Composers don't score to the script, they score to the rough cut of the film. ...
Yes, I know all that and didn't mean to suggest otherwise. But I cannot believe that Duning came up with the Empath
score in only a matter of weeks (while working on Is There
for the same deadline, the early-September scoring session). Filming of The Empath
didn't conclude until early August; somewhere I have the exact date (the call sheet in the USC archive for the last day of filming specified CLOSED SET for the 4th act; that, I remember).
The main theme - and especially its long extension in the 4th act - has a rhythmic suppleness that is most
unusual and likely involved a lot of trial and error, trying different combinations of note values to achieve the desired flow of melody and the corresponding harmonic rhythm. That is, the main theme has no "pulse" or definite upbeat/downbeat pattern; the meter seems always to be changing.
Yet the music that develops from this is coherent anyway because of frequent use of the first notes of the original statement of the Gem theme, with the second note a minor third up from the first note (just like the first two notes of the main themes of Metamorphosis
, Return to Tomorrow
, and Is There
) and, like those other scores, continuing with many additional skips up and down by a third, as is characteristic of Duning's melodies; indeed, the first five notes of the Return
theme are nothing but upward motion by alternating minor and major thirds - for example, A-C-E-G-B or D-F-A-C-E. (The first six notes of Gem's theme are those same five notes from Return
plus an added note to give stepwise motion - e.g., A-C-E-F-G-B.)
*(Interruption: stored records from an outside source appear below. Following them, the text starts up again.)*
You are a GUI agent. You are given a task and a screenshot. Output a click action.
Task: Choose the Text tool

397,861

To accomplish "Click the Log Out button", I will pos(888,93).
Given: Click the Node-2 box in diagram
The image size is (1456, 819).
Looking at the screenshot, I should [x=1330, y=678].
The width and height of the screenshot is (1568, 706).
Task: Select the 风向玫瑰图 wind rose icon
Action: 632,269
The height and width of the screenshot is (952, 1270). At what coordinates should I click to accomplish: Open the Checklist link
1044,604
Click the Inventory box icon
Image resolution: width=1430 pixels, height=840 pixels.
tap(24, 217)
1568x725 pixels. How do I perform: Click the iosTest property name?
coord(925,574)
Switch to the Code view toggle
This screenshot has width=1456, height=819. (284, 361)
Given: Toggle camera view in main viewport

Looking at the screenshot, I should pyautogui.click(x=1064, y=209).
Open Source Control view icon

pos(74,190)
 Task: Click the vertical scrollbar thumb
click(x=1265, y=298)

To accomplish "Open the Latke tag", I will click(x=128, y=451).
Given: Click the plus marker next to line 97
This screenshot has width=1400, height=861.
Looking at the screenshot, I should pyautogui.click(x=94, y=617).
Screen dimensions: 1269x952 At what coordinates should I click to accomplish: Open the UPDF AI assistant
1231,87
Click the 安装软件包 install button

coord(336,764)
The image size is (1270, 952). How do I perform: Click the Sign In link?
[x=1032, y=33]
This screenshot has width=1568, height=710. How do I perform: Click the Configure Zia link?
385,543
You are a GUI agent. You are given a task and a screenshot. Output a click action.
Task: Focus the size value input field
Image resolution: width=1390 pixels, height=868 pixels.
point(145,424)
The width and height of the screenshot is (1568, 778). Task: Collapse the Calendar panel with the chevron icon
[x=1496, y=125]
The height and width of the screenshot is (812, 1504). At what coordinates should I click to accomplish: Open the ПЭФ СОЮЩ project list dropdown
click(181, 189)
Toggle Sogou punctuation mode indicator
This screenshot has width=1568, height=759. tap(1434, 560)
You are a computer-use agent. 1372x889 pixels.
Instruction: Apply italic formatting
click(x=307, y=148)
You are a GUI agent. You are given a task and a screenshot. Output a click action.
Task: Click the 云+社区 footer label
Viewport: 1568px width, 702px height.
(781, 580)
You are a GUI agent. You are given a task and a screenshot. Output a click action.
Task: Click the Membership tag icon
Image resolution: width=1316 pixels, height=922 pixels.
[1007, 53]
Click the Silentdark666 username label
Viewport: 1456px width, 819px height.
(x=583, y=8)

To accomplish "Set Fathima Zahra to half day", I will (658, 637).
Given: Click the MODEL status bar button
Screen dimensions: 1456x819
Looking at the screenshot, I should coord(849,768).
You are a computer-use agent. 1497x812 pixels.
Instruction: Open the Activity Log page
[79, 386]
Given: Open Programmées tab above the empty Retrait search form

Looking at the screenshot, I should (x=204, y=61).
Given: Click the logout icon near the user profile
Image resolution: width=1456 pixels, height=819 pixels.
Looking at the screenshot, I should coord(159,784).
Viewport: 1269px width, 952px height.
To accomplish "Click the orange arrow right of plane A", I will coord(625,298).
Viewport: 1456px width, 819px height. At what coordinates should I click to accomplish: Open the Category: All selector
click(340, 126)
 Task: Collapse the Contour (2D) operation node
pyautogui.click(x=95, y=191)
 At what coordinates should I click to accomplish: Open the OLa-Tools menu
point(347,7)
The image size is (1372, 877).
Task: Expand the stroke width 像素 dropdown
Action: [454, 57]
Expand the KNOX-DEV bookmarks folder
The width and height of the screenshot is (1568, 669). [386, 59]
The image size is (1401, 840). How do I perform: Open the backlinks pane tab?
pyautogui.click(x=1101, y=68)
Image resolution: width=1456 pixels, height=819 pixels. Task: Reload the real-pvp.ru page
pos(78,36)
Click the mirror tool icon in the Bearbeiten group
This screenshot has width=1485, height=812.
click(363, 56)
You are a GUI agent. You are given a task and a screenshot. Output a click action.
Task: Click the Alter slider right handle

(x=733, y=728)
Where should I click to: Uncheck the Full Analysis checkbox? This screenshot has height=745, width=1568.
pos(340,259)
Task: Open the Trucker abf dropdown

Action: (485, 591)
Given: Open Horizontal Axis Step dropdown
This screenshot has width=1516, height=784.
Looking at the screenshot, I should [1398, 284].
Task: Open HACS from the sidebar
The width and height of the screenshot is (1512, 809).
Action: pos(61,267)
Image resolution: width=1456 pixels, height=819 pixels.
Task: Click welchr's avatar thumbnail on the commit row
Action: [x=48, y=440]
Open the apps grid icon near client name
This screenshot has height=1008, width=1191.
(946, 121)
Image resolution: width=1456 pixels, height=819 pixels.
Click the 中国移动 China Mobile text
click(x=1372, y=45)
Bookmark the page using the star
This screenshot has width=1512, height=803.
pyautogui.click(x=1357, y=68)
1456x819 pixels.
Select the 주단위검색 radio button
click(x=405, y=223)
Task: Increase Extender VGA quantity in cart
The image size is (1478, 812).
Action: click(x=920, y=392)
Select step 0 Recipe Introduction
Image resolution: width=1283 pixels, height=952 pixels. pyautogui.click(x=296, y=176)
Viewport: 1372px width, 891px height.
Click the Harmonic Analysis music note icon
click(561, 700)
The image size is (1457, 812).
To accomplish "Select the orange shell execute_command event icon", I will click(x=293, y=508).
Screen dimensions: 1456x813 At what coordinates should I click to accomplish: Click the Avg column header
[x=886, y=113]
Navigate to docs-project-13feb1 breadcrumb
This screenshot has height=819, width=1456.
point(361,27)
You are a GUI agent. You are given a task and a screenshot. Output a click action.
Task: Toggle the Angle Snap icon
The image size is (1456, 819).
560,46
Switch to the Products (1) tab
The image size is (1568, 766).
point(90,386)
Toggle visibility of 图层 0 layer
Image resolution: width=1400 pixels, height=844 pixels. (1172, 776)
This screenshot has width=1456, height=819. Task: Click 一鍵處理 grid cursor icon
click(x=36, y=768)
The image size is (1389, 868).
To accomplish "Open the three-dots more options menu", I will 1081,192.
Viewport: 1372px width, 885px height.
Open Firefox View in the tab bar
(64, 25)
The rhythmic suppleness necessary for the poignancy that The Empath
demanded couldn't have been quick and easy to achieve, unless Duning had written something independently months or years earlier that turned out to be appropriate or at least adaptable.* Hence, I think Duning had early knowledge of the script. If he wasn't provided with such early knowledge, he should
have been in this special case, because of the several long dialogue-free passages that any version of the script would have had to include.
*Such things do happen. When the magazine I work for began its weekly podcast, 6 or 7 years ago, I was asked to supply some music (being the only staff member with a musical academic background), and it turned out that something I'd improvised and recorded as a teenager in the 1970s - as part of "program music" describing an invitational youth-group basketball tournament I'd attended, of all things - was ideally suited to be the basis of the main podcast theme.